PROBLEM STATEMENT:
All records given below must be printed word for word.

[Records drawn from a dataset]
====

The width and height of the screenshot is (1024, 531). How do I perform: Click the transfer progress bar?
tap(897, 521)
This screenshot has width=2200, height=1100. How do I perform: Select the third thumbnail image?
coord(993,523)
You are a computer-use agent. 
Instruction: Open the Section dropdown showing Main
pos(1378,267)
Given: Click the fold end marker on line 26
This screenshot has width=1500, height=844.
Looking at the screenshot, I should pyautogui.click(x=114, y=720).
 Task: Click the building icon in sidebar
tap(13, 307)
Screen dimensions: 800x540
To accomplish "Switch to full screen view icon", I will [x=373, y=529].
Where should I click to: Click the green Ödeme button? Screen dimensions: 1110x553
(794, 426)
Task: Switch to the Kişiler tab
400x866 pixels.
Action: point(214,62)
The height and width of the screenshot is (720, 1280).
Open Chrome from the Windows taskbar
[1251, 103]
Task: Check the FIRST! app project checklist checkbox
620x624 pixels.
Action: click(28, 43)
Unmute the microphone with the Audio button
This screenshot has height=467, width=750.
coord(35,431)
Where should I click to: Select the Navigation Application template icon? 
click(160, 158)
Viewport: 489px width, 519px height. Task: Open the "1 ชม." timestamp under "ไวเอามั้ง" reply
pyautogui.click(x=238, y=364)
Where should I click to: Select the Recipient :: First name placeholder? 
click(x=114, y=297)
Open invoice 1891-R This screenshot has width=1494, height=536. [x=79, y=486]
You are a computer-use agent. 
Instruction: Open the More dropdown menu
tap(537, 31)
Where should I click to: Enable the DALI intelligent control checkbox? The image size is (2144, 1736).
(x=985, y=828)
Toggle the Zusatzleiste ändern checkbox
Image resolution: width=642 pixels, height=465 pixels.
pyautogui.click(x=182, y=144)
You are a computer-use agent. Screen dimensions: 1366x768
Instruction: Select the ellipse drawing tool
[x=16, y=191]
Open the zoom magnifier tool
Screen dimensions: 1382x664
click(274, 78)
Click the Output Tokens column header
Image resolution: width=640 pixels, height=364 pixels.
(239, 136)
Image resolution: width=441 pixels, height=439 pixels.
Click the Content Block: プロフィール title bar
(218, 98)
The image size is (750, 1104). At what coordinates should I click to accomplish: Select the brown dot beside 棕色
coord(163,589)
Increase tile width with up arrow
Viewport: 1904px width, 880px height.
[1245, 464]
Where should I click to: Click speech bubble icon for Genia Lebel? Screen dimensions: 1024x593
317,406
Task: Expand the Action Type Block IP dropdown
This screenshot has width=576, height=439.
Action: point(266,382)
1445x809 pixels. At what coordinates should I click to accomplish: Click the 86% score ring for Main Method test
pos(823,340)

====

ANSWER SPACE:
The width and height of the screenshot is (1024, 531). How do I perform: Click the transfer progress bar?
tap(897, 521)
This screenshot has width=2200, height=1100. How do I perform: Select the third thumbnail image?
coord(993,523)
You are a computer-use agent. 
Instruction: Open the Section dropdown showing Main
pos(1378,267)
Given: Click the fold end marker on line 26
This screenshot has width=1500, height=844.
Looking at the screenshot, I should pyautogui.click(x=114, y=720).
 Task: Click the building icon in sidebar
tap(13, 307)
Screen dimensions: 800x540
To accomplish "Switch to full screen view icon", I will [x=373, y=529].
Where should I click to: Click the green Ödeme button? Screen dimensions: 1110x553
(794, 426)
Task: Switch to the Kişiler tab
400x866 pixels.
Action: point(214,62)
The height and width of the screenshot is (720, 1280).
Open Chrome from the Windows taskbar
[1251, 103]
Task: Check the FIRST! app project checklist checkbox
620x624 pixels.
Action: click(28, 43)
Unmute the microphone with the Audio button
This screenshot has height=467, width=750.
coord(35,431)
Where should I click to: Select the Navigation Application template icon? 
click(160, 158)
Viewport: 489px width, 519px height. Task: Open the "1 ชม." timestamp under "ไวเอามั้ง" reply
pyautogui.click(x=238, y=364)
Where should I click to: Select the Recipient :: First name placeholder? 
click(x=114, y=297)
Open invoice 1891-R This screenshot has width=1494, height=536. [x=79, y=486]
You are a computer-use agent. 
Instruction: Open the More dropdown menu
tap(537, 31)
Where should I click to: Enable the DALI intelligent control checkbox? The image size is (2144, 1736).
(x=985, y=828)
Toggle the Zusatzleiste ändern checkbox
Image resolution: width=642 pixels, height=465 pixels.
pyautogui.click(x=182, y=144)
You are a computer-use agent. Screen dimensions: 1366x768
Instruction: Select the ellipse drawing tool
[x=16, y=191]
Open the zoom magnifier tool
Screen dimensions: 1382x664
click(274, 78)
Click the Output Tokens column header
Image resolution: width=640 pixels, height=364 pixels.
(239, 136)
Image resolution: width=441 pixels, height=439 pixels.
Click the Content Block: プロフィール title bar
(218, 98)
The image size is (750, 1104). At what coordinates should I click to accomplish: Select the brown dot beside 棕色
coord(163,589)
Increase tile width with up arrow
Viewport: 1904px width, 880px height.
[1245, 464]
Where should I click to: Click speech bubble icon for Genia Lebel? Screen dimensions: 1024x593
317,406
Task: Expand the Action Type Block IP dropdown
This screenshot has width=576, height=439.
Action: point(266,382)
1445x809 pixels. At what coordinates should I click to accomplish: Click the 86% score ring for Main Method test
pos(823,340)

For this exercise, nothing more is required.